3. Über den Auslastungsgrad wählt der Bediener aus, wie sehr sein ausgewählter Zugverband ausgelastet ist.
4. Durch die Fahrzeug- und Wagenauswahl berechnet der Fahrzeitrechner die resultierende Zuglänge als Kontrollwert. Dieser ist angegeben in Metern.
5. Über die Fahrzeug- und Wagenauswahl lässt sich auch das resultierende Zuggewicht, angegeben in Tonnen, als Kontrollgröße berechnen.

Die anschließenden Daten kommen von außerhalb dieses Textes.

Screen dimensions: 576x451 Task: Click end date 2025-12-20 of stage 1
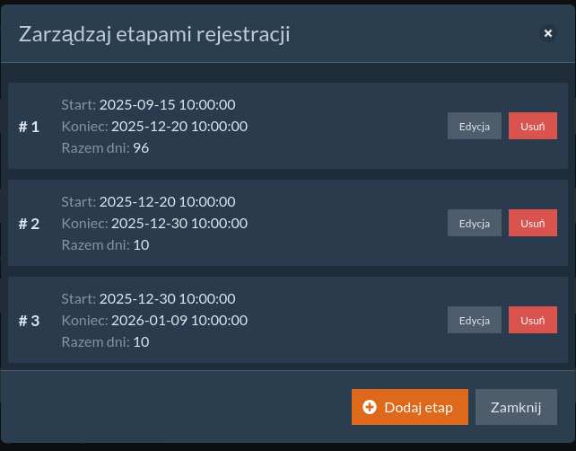[179, 127]
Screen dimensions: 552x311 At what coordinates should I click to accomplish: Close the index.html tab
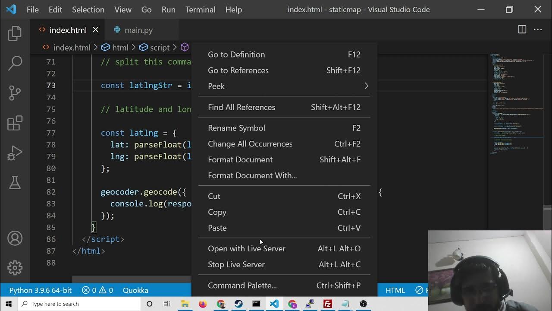click(x=96, y=30)
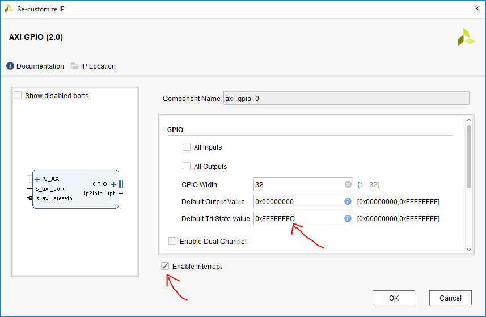This screenshot has width=486, height=317.
Task: Click the Vivado icon in the title bar
Action: [9, 8]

6. Mit der Verzögerungsart wählt man aus, ob es sich bei der untersuchten Bremsung um eine Betriebsbremsung oder eine Zwangs- bzw. Notbremsung handelt.
7. Die mittlere Betriebsbremsverzögerung bzw. Schnellbremsverzögerung ist der wichtigste Parameter in dieser Rechnung und wirkt direkt auf die Bremskurve im Geschwindigkeit Weg Diagramm. Sie stellt die negative Beschleunigung dar und wird in Meter pro Sekunde in Quadrat angegeben. Der Wertebereich liegt zwischen 0,1 und 2,8, wobei diese extreme Grenzen darstellen. Viele Bremsvorgänge im Bahnverkehr werden beispielsweise mit 0,8 m/s² getroffen. Im Verzögerungsrechner sind die wichtigsten Werte als Dropdownfeld hinterlegt.

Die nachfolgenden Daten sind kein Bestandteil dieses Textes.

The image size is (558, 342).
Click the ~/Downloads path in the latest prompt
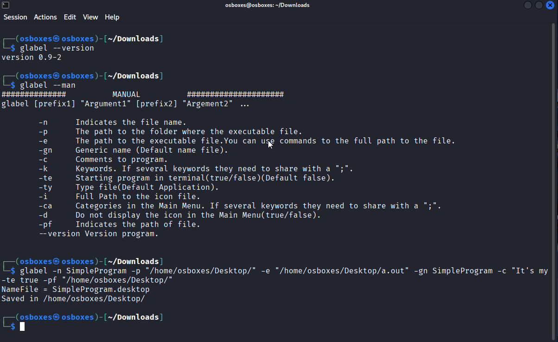(x=133, y=317)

8. Die Bremsstellung bzw. die Bremsart ist eine Bremstype, die unter anderem darüber aussagt, wie schnell Bremsen an einem Zug in Abhängigkeit der Zuglänge ansprechen. Sie wirkt sich auf die Bremskraftaufbauzeit aus, welche als Zwischenschritt in der Formel hinterlegt ist. Die Bremsstellung hat hinsichtlich des Verzögerungsrechners vor allem für viele Güterverkehrszüge eine Bedeutung, für Personenverkehrszüge ist sie oft nur nachrangig. Im Verzögerungsrechner sind die wichtigsten Werte als Dropdownfeld hinterlegt. Im Falle einer Bremskraftaufbauzeit wird eine sehr flache Linie im Geschwindigkeitswegdiagramm angezeigt.
9. Die Anfangsgeschwindigkeit vor dem Bremsvorgang ist sehr relevant für die Ergebnisse des Verzögerungsrechners, vor allem hinsichtlich der Bremsweglänge gibt es keine lineare sondern eine quadratische Abhängigkeit. Im Verzögerungsrechner sind die entsprechenden Werte in Kilometer pro Stunde einzutragen.
10. Die Zielgeschwindigkeit nach dem Bremsvorgang bildet mit der Anfangsgeschwindigkeit das zu überwindende Geschwindigkeitsdelta, auch sie hat gleichermaßen Relevanz. Im Verzögerungsrechner sind die entsprechenden Werte in Kilometer pro Stunde einzutragen.
11. Die mittlere Neigung oder Steigung gibt der Anwender mit der Einheit Promille ein. Das ist demzufolge der Höhendifferenzwert nach eintausend Metern Streckenlänge. Die Steigung oder Neigung zahlt auf das Bremsvermögen ein. Mit dieser Annahme geht eine andere Annahme einher, nämlich dass dabei alle anderen Fahrwiderstände bereits bei der mittleren Bremsverzögerung bereits annahmetechnisch berücksichtigt ist.
12. Der Schienenzustand beschreibt, ob die Schiene trocken oder feucht oder ähnliches ist. Dieser wirkt direkt auf die Haftreibkraft zwischen Rad und Schiene. Dadurch kann es unter bestimmten Eingabekonstellationen kommen, dass die Haftreibkraft der Bremskraft nicht genügt, sodass der Zug ins Gleiten kommt. Die Bremskurve wird dann so ausgegeben, dass der Zug gerade nicht gleitet, aber dafür langsamer bremst. Dieses Feld ist ein Auswahlfeld.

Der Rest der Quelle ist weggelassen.